Jharkhand's first tribal governor, Droupadi Murmu, has been featured in the news more than Raghubar Das, the state's first non-tribal chief minister. Murmu refused to give her assent to two bills approved by the Legislative Assembly seeking amendments to the Chhotanagpur Tenancy Act, 1908, and the Santhal Pargana Tenancy Act, 1949. The state has witnessed widespread protests against these amendments, which seek to allow the use of tribal lands for commercial purposes. She speaks to Deepanwita Niyogi in Ranchi
Last Updated: Thursday 17 August 2017 | 06:51:16 AM
You recently returned amendment bills to two tenancy Acts seeking explanation from the government on whether it would benefit tribals. Do you feel it is a move to grab tribal land from people?
The government should have anticipated the mood of the public. I talked to experts and thoroughly studied the bills. I felt the bills should be reconsidered and a rethinking is needed. There were 192 non-political and political meetings over the bills. Even people from outside the state approached me. The amendment bills have now been returned to the state government, along with 192 memorandums which were received opposing the amendments. I have asked the government to re-examine the amendments afresh in the light of these memorandums.
How would you interpret the relationship between tribals and land?
Three things are needed for development: education, money and power. But tribals only have land. They feel when land is there they can work and will be able to live. But if land is taken away, tribals will not be able to survive. They consider land as God. For centuries, tribal people have been closely linked with their lands, forests and rivers. It has always been their way of life. To alienate them from this ecosystem would be a crime. Development agenda should not lose sight of this fact. Tribal communities should not be alienated from their lands.
Even after 70 years of Independence, tribal populations have not been able to climb the development ladder. What should be done?
Tribal people have not tasted development. Only 7 per cent of tribals have progressed in education across India. Both the Central and state governments need to rethink their strategies to empower tribals with meaningful welfare schemes. I believe quality education can transform society. That’s why I continue to guide the state government to lay maximum emphasis on quality education and healthcare for tribal populations.
What about granting habitat rights to tribal populations in Jharkhand, like the Baigas have got in Madhya Pradesh?
According to the Forest Rights Act (FRA), 2006, tribals should be given patta and houses under the Indira Awas Yojana. Today, more than 50,000 tribal households in Jharkhand have been given land pattas under the FRA. Similarly some 200 community pattas have also been issued.
The government should directly purchase minor forest produce (MFP) from tribal people. They should be allowed to collect mahua and kendu. But the government allows a person to store only 5 kg mahua. I suggested otherwise. We must approach MFP as a source of income for tribal people.

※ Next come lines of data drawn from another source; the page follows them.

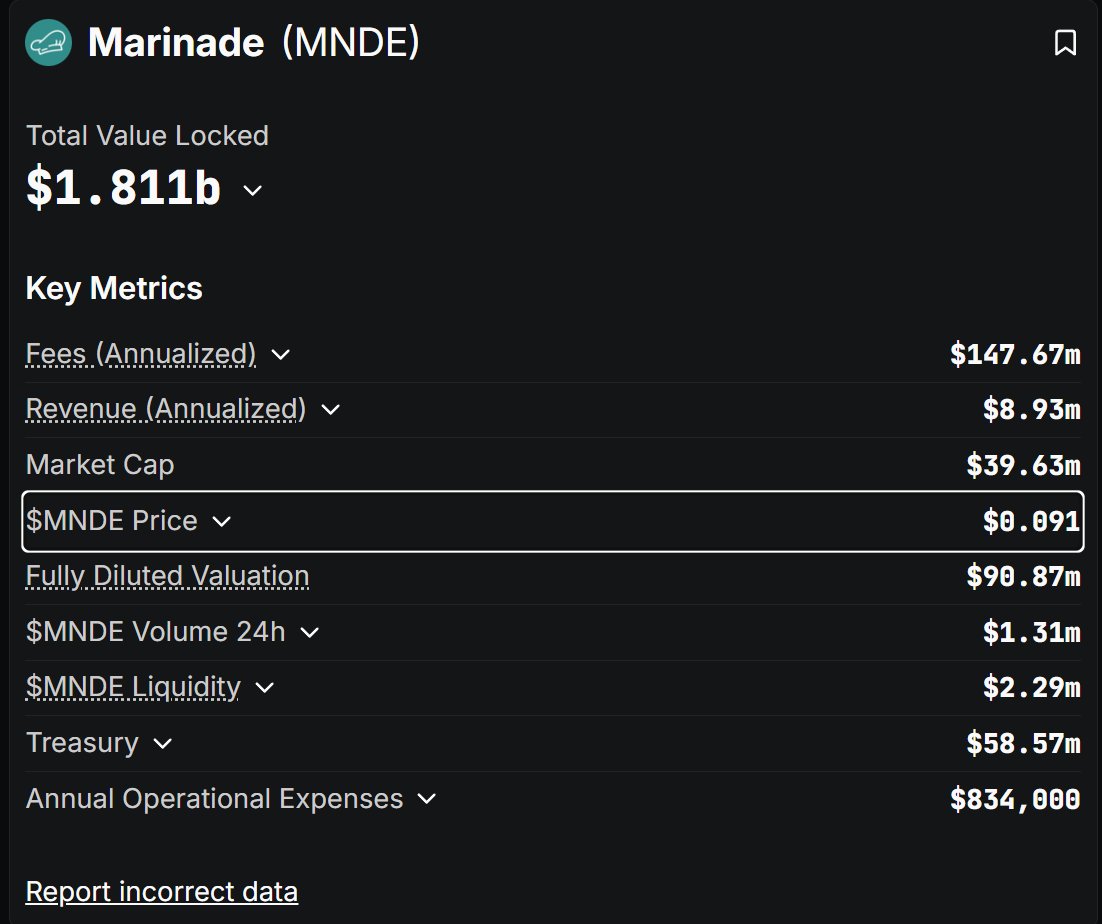The width and height of the screenshot is (1102, 924).
Task: Expand $MNDE Volume 24h chevron
Action: (x=309, y=632)
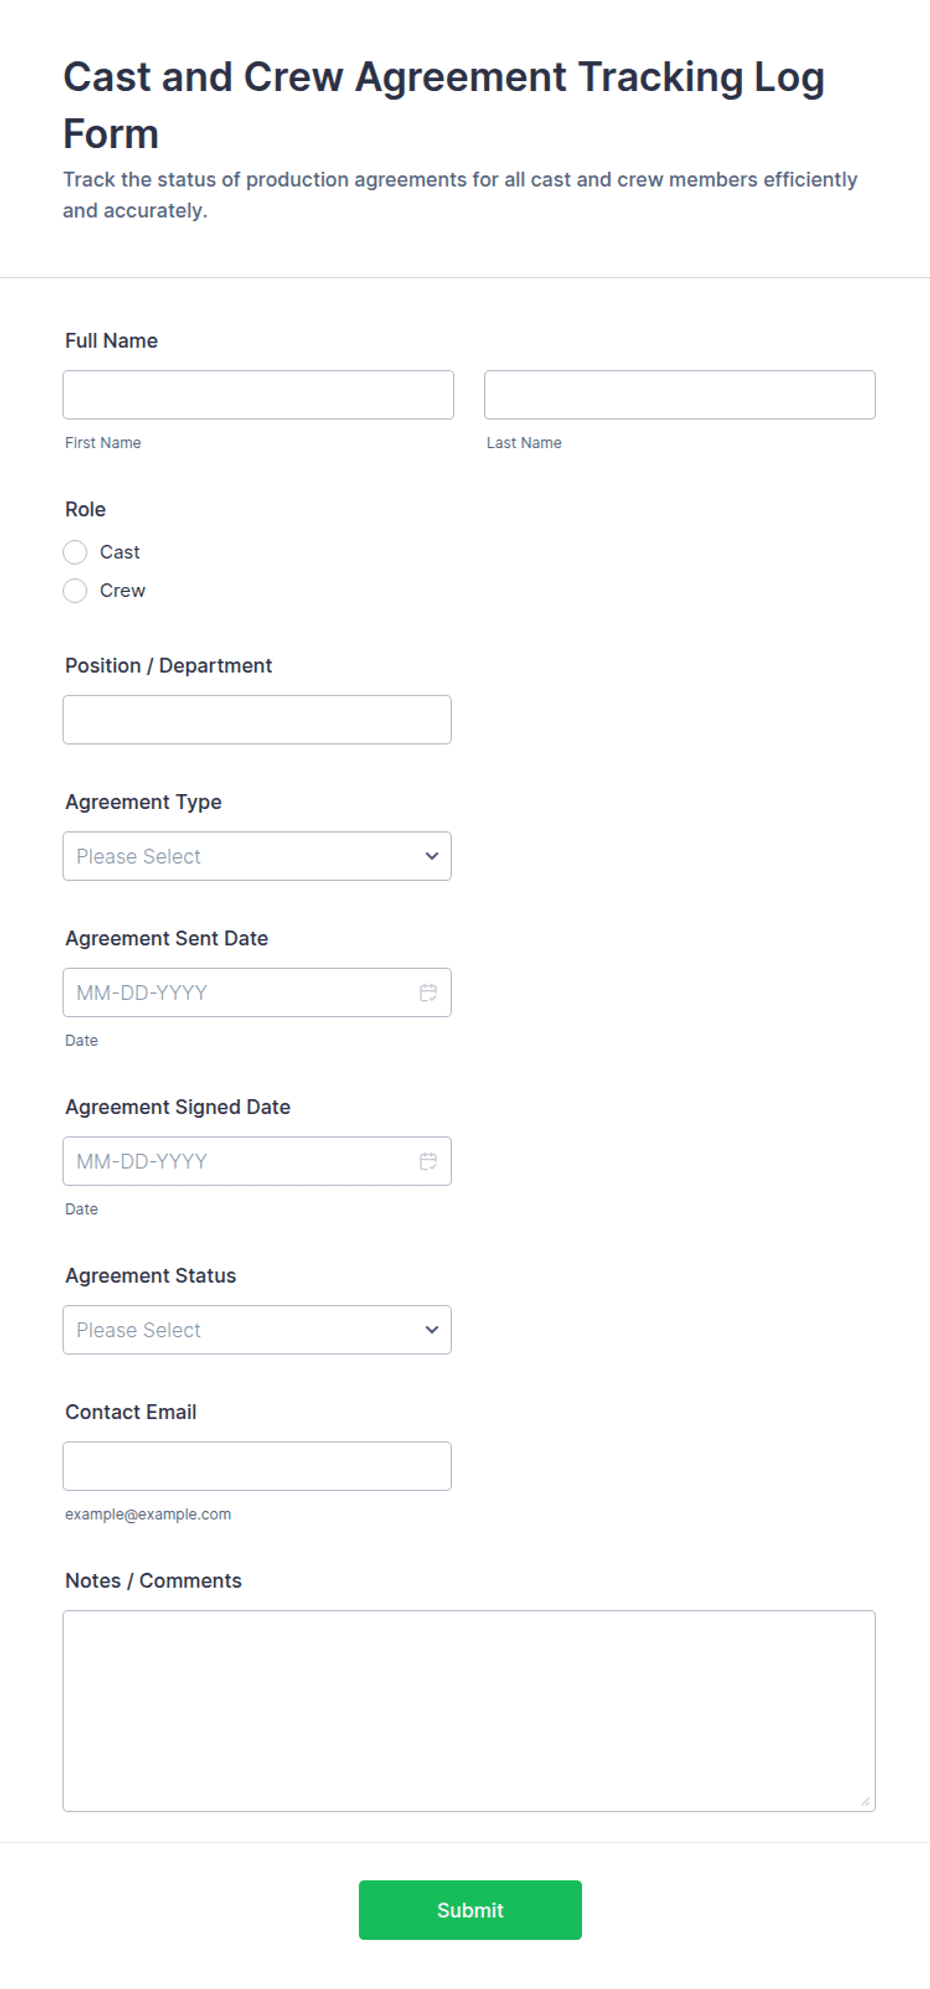Click the Agreement Type chevron arrow
930x1989 pixels.
pyautogui.click(x=432, y=856)
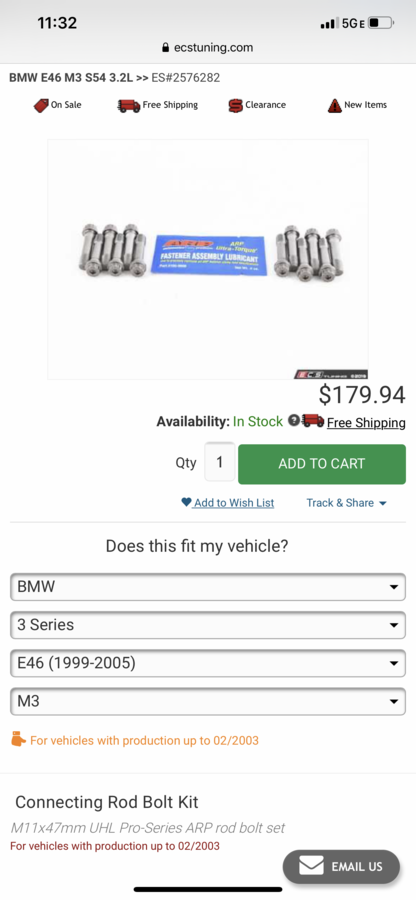
Task: Tap the heart icon beside Add to Wish List
Action: (x=186, y=502)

Jharkhand became a separate state to protect the interests of the tribal population. Do you think their interests have been protected?
It has been 17 years since Jharkhand was created. But in all these years the state could not get a stable government, so not much could be done. Earlier, government departments did not formulate policies. After the present government has come to power, agriculture and welfare policies were adopted. Almost 60 per cent of what the current government envisioned has been achieved. Education, health and food security for tribals are on top of the government’s agenda.
You are Jharkhand's first tribal woman governor. Have you ever felt overwhelmed by the expectations? Do you feel the tribal community has more confidence in you than your predecessors?
I do not want to judge my predecessors. Jharkhand is a tribal-dominated state. Since I was appointed the governor, I have tried to understand people’s problems and what ails the state, socially and economically. I have tried to meet every community. A lot has changed since then—court cases have been settled, statuettes have been created and vacancies in schools and colleges have been filled.
But as a governor, I can only suggest to the government. It may be a constitutional position, but there are limitations. Still, I have made it a point to visit public institutions related to health and education and have met members of vulnerable communities to hear their grievances. It is now part of my daily routine. Whenever I am informed about a problem, I always alert the state government.